Lambda, la société de cloud IA qui achète des puces informatiques et les loue à des entreprises comme un propriétaire numérique accro aux GPU, a obtenu 1 milliard de dollars de dette privée à court terme pour acheter les puces IA de Nvidia. Et qui est le locataire chanceux ? Microsoft, selon Bloomberg.

L'accord, arrangé par JP Morgan Chase (parce que qui d'autre faciliterait une manœuvre financière aussi merveilleusement spéculative ?), signale la confiance de Lambda dans sa capacité à déployer ces puces plus vite que vous ne pouvez dire « centre de données » et à commencer à engranger des revenus pour rembourser la dette. C'est une stratégie classique « achetez maintenant, profitez plus tard », mais avec plus de silicium.

Ce n'est que le dernier d'une série d'initiatives « empruntons de l'argent pour acheter plus de puces » de Lambda. En mai, elle a bouclé une facilité de crédit garantie de 1 milliard de dollars. Cette semaine, elle a annoncé un prêt de 926 millions de dollars pour financer les GPU GB300 de Nvidia - l'un des modèles les plus récents de Nvidia - pour un déploiement qu'elle est contractuellement obligée de fournir à Nvidia. Oui, Nvidia est à la fois le fournisseur et le client.
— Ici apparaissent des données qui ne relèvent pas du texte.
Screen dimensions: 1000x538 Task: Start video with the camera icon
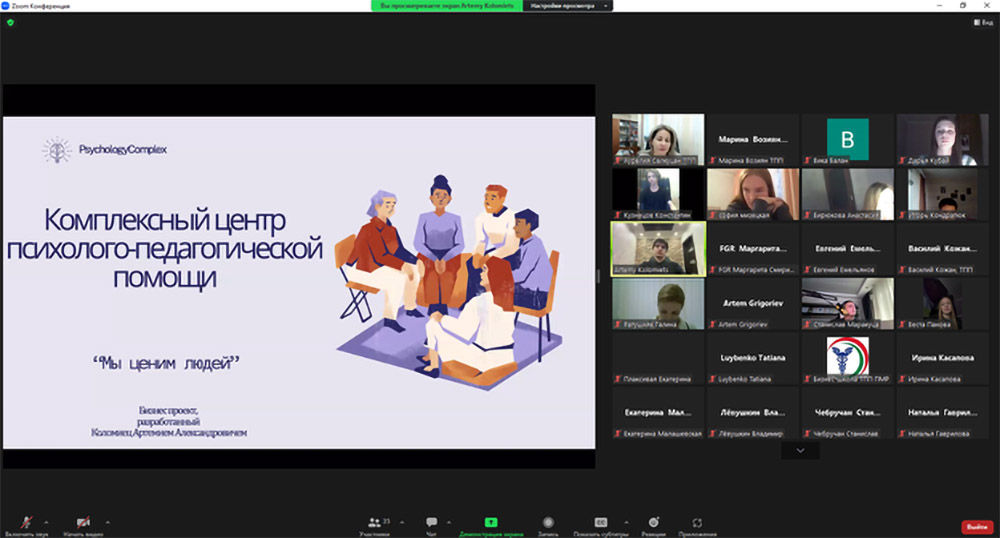coord(83,522)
C'est une belle économie circulaire.

Et parce que le boom de l'IA n'est pas déjà assez de montagnes russes financières, Lambda serait en pourparlers pour un tour pré-IPO de 3 milliards de dollars. La société a déjà levé 1,5 milliard de dollars en capital-risque en novembre dernier, avec une valorisation post-money de 5,43 milliards de dollars, selon PitchBook. Mais qui compte ?
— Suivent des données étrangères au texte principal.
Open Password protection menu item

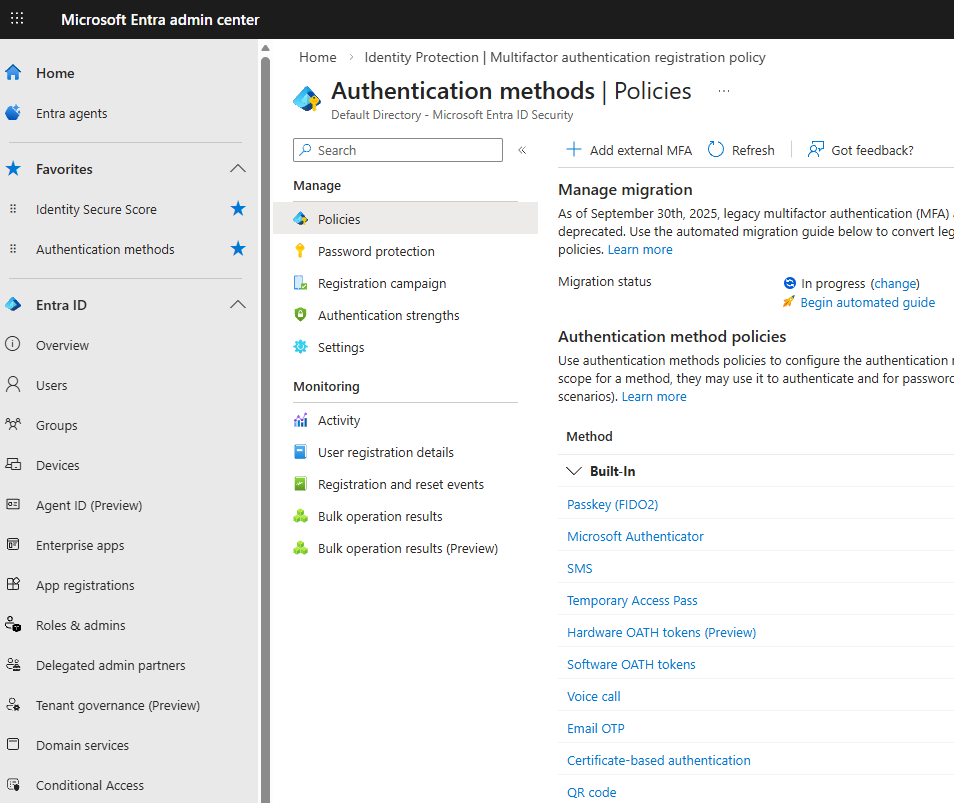(376, 251)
Lambda n'est pas seule dans cette frénésie de dépenses en IA financée par la dette. Bloomberg a compilé des données montrant que les banques et les entreprises technologiques ont levé plus de 400 milliards de dollars de dettes liées à l'IA dans le monde en 2026 jusqu'à présent. C'est beaucoup d'argent pour beaucoup de puces, et, probablement, beaucoup d'espoir.